Step 1: knowledge, your markets
First, all different types of visitors to your site, with the reasons you may be ahead.
This may seem obvious, but after my experience, there is almost always segments of visitors to see. Here are my proposals for the beginning of an association Web site:
* Current and future members
* The board members and staff
* The current suppliers and potential advertisers and sponsors
* Media
* The search for content
* Looking for work
* Your competition!
If you do not yet have a press room on your site, you should consider if you’re interested in advertising. “Journalists are increasingly looking for information online, ready to assess and access to press releases, sample questions, and download photos from your key spokesperson.
The content of the research group describes visitors looking for content that you, but not future members. You can in your search for a database of reference, or perhaps interested in your product information - and they are also great opportunities for non-fee revenue.
Step 2: knowledge, your goals
It is also the key to know the results, not only for your Web site, but also for each section and page.
I have a mantra in me, the time to programs:
“Every page of your site must have a strategy.”
Too many Web pages on the mass media, and then lose weight without clear call to action. They expect visitors to return to the navigation elements, and decide what to do next - but much more, many of them left.
It is important to clarify the results do you expect from each side - Event listings, requests for newsletters, distribution of products, etc. Or you want visitors go to another page - You can use this track is good.
Step 3: The right questions
Now that you have the target groups and the results of your site, you can start the meaning of all these figures and graphs.
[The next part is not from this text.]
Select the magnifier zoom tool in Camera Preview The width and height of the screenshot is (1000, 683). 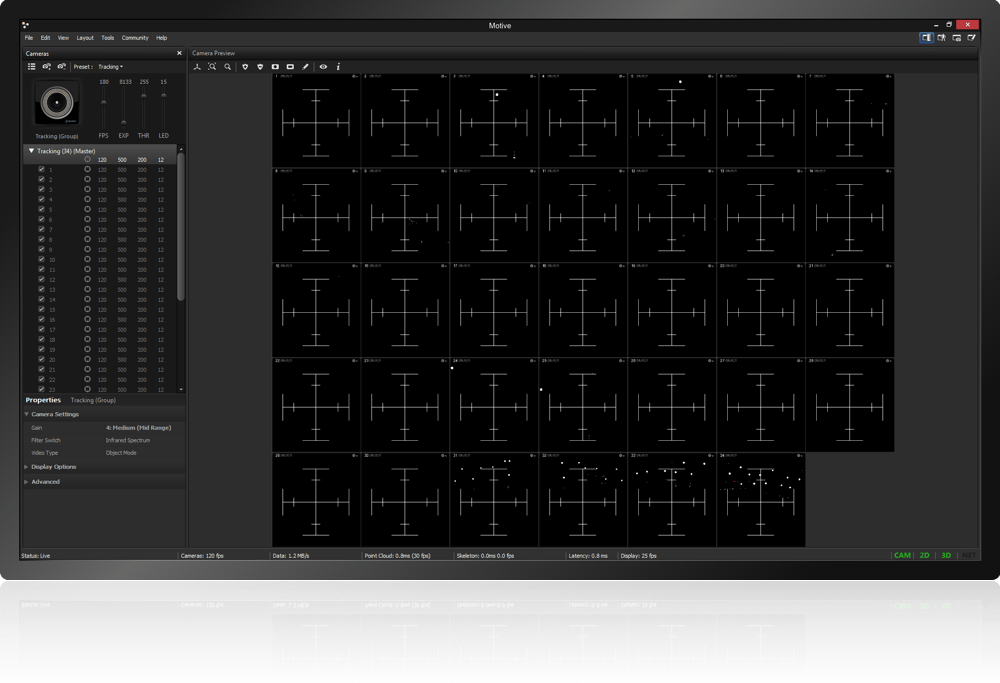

Based on what should be happening, you can formulate questions with which the traffic reports to measure the effectiveness of your site.
Here are some ideas:
If your pages are they effective?
Often, I see time with the main content pages “below the” - in the first screen of information. Many visitors do not scroll down the page, if not immediately from him, they are down to lack the elements.
Does this happens on your site? For more clicks on the links below the page - you’re an increasingly amount of movement within the sections that prevent these? How long is the average spending of visitors to your site time - are they in a single click, the first thing that catches their eye - if so, is it really, if you want they go?
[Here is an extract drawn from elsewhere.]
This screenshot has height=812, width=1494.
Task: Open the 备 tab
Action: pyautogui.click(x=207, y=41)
Can you measure the benefits member?
If you use an online database for potential customers to find a supplier, track, the number of search queries over, and the number of click-through is your members receive. This may give you some powerful explanations of benefits for members of your hardware.
What are the hot areas of content?
Knowledge, your “Most Pages” gives you some guidance on what is hot - and what content might be worthwhile to develop new, or as a member of benefit or not income taxes.
It may be useful to design your site to this demarcation. For example, instead of a long page of several booklets, point each product on one page. You can now follow, which seeks most, and perhaps as online, immediately downloadable E-Books.
What are your conversion rate?
If this is a hot content - a fact that the page is not in the desired result, something is wrong.
Including:
* You think you have a variety of supply, but not your visitors - perhaps you should consider your own content or products
* You have a variety of supply, but the page is not a copy, which are effective, or maybe the price is too high
* Something else is stopping visitors from the transaction - perhaps you ask too much information, or selection does not work
Your traffic reports May not tell you what the solution is - but they should give you a pretty clear idea where your problems.
Step 5: test and improve
The good news on the Web, there is a big test for new products and ideas. If you find an area on your site that are not in the implementation of optimally, you can use small incremental changes, and immediately see the results of your traffic. Thus, you can refine until the winners of the formula for each page.
Step 6: Do not forget your internal search engine
Your internal search engine allows you to search, by visitors, once on your site. It also has some valuable information:
* They are certainly see research content, it should of course. This proves that visitors will not find any other - but it can also provide guidance on the viability of your structure and navigation.
* Many search for the content that you currently do not offer ideas for the development of future products or services, at the request of visitors.
I think the web traffic reports as “market research, that can not lie.” You make sure your visitors do what spontaneously, and really can be a few nuggets of gold. Mining happy!